REQUIREMENTS —
**1.** Reproduce the passage of the OpenCL review page between "Event Timeline" and "updated this object.", inclusive.
**2.** Continue the OpenCL review page from the point where it stops.

EXTRACT TO READ —
▼▼▼
This is an archive of the discontinued LLVM Phabricator instance.

[OpenCL] Block captured variables in dynamic parallelism - OpenCL 2.0
AbandonedPublic

Authored by mshockwave on Sep 18 2016, 10:52 PM.

Details

Reviewers
yaxunl
Anastasia
Summary

Pass block captured variables as function arguments to block invoke function rather than passing the pointer of block literal structure.
This revision is based on clang 3.9 final version and barely a prototype, feel free to leave comment on coding structure or even coding style.

Diff Detail

Event Timeline

mshockwave retitled this revision from to [OpenCL] Block captured variables in dynamic parallelism - OpenCL 2.0.
mshockwave updated this object.
mshockwave added reviewers: Anastasia, bader, yaxunl.
Anastasia edited edge metadata.Sep 26 2016, 9:42 AM
  1. Referring to the earlier discussion here: http://lists.llvm.org/pipermail/cfe-dev/2016-September/050775.html

I am still not able to understand why this helps avoiding memcpy to global memory? I am guessing somewhere in __enqueue_kernel_XXX implementation all captured variables will have to be copied to the global area to be accessed as parameters to the block invoke function during its enqueue in any case.

  1. This change seems to break original block use case as simple lambda function.

i. e. the following example:

void f1() {
  int x=1;
  global int* ptr;
  int (^bl1)() = ^() {return 1-x-*ptr;};
  bl1();
}

produces the IR:

%block.invoke = getelementptr inbounds <{ i8*, i32, i32, i8*, %struct.__block_descriptor*, i32, i8*, i32*, i32 }>, <{ i8*, i32, i32, i8*, %struct.__block_descriptor*, i32, i8*, i32*, i32 }>* %block, i32 0, i32 3
store i8* bitcast (i32 (i32*, i32)* @__f1_block_invoke to i8*), i8** %block.invoke, align 8
...
%5 = getelementptr inbounds %struct.__block_literal_generic, %struct.__block_literal_generic* %block.literal, i32 0, i32 3
%7 = load i8*, i8** %5, align 8
%8 = bitcast i8* %7 to i32 (i8*, ...)*
%call = call i32 (i8*, ...) %8(i8* %6)
▲▲▲
GIVEN INFORMATION —
▼▼▼
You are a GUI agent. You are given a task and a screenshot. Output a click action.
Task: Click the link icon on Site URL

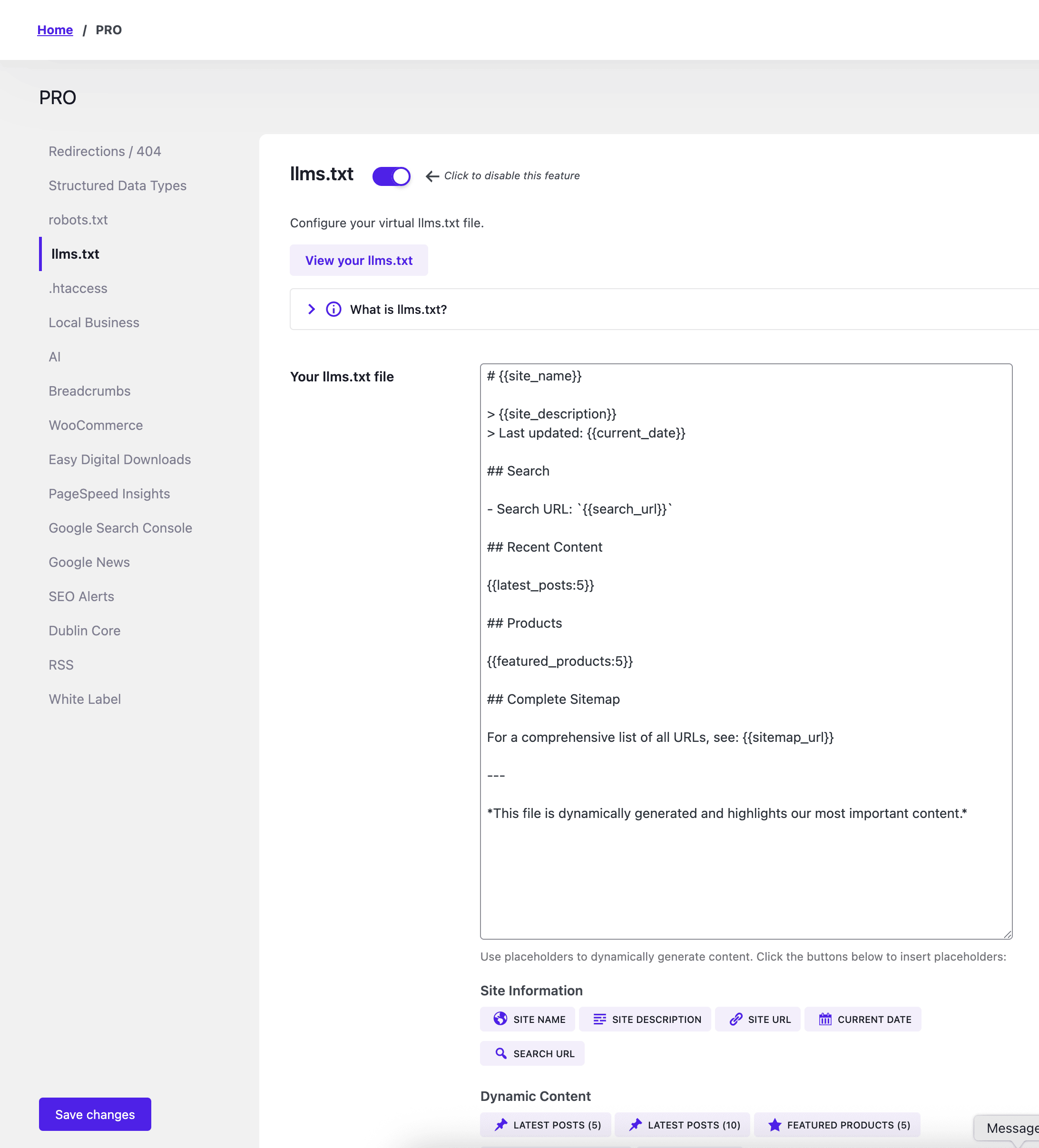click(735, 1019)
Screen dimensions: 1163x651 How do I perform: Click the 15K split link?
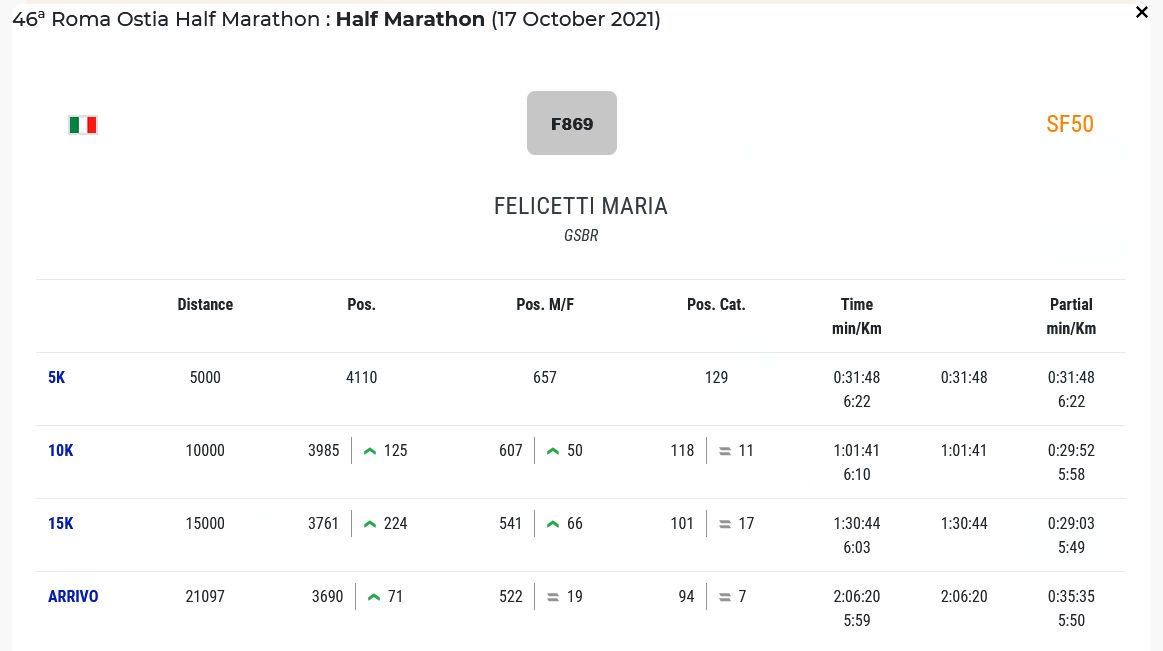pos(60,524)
▲▲▲
EXPECTED RESPONSES —
**1.**
Event Timeline

mshockwave retitled this revision from to [OpenCL] Block captured variables in dynamic parallelism - OpenCL 2.0.
mshockwave updated this object.

**2.**
Which results in the indirect call with the wrong prototype passing 1 argument instead of 2 expected:

define internal i32 @__f1_block_invoke(i32* %ptr, i32 %x).

Please, consider it too.

  1. A comment to the statement in http://lists.llvm.org/pipermail/cfe-dev/2016-September/050775.html regarding the offsets to the captures in the block literal struct. According to my understanding the struct header (before capture) has a fixed structure with all captures appended to the end of it. Therefore, the offset to the captures is statically known, although having an explicit copy helper might still be beneficial to have.
  1. General comment regarding missing tests to check the program paths you modify in this change.
Anastasia edited edge metadata.Sep 26 2016, 10:14 AM
Anastasia added a subscriber: cfe-commits.
mshockwave updated this revision to Diff 73254.EditedOct 3 2016, 2:47 AM
mshockwave removed a reviewer: bader.

@Anastasia
Sorry for late responding, I'd just attach a new version of patch that fixes block function use cases as normal lambda functions. But testing code is not included in this revision, we're still working on it.

About the questions you asked in the previous comment, I'm going to explain them from another aspect: How will one implement __enqueue_kernel_XXX? It might be classified into two categories:

  1. Library implementation like libclc/libclcxx written in OpenCL-C
  2. Implement builtins directly in compiler.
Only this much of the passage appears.